As Swine Flu begins to appear in more and more places across the globe, the city most prepared for it may be Hong Kong. With lessons learned from the not so distant SARS legacy, which killed almost 300 people, Hong Kong has since instituted reforms and created a system incredibly ready to prevent and mobilize action against any epidemic. Can anyone not be impressed by its facial-temperature readers built into the security gates at the airport, designed to detect fevers? Anyone passing through with a fever will immediately be quarantined until swine flu tests (which take two days) are confirmed negative.
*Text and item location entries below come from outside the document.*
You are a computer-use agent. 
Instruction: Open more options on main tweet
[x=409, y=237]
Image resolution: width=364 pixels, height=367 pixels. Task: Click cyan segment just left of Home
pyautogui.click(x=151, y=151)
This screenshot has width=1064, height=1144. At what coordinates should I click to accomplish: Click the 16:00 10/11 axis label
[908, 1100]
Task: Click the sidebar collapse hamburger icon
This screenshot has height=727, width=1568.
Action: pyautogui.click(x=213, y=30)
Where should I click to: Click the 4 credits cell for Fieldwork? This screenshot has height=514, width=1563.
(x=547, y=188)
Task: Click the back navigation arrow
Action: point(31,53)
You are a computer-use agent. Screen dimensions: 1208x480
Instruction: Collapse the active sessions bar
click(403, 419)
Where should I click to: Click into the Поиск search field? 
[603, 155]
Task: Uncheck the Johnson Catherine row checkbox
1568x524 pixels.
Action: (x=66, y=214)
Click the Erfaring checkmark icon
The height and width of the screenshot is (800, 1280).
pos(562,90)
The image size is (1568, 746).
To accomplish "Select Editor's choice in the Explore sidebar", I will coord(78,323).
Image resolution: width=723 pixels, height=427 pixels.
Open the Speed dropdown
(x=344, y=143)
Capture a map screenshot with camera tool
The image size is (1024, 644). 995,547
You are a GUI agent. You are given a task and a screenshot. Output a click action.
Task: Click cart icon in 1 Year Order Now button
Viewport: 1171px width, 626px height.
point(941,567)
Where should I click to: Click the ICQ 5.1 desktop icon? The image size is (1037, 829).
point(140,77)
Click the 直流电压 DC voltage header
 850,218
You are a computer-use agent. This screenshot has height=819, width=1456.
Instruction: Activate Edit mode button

Health centers have been established to accommodate a potential large influx of patients due to epidemics, and funding has been appropriated to disease research.
Think back to Hong Kong of 2003: a horribly disjunct system with no communication between government departments, the public health services sector, and the private health sector; no plan in place to respond to a sudden epidemic; covering up of information and non-cooperation from the central Chinese government; insufficient capacity to respond to an overflow of patients. (for more info: http://www.bmj.com/cgi/content/full/327/7419/832-b)
I am relieved to see that Hong Kong has learned its lesson from SARS, and as a result has become one of the safest cities to be in during an epidemic. I’m surprised that more nations did not take Hong Kong as a warning to begin developing their own disease control programs. If in 2003 Mexico City had started to do so, then perhaps today’s events would not be happening.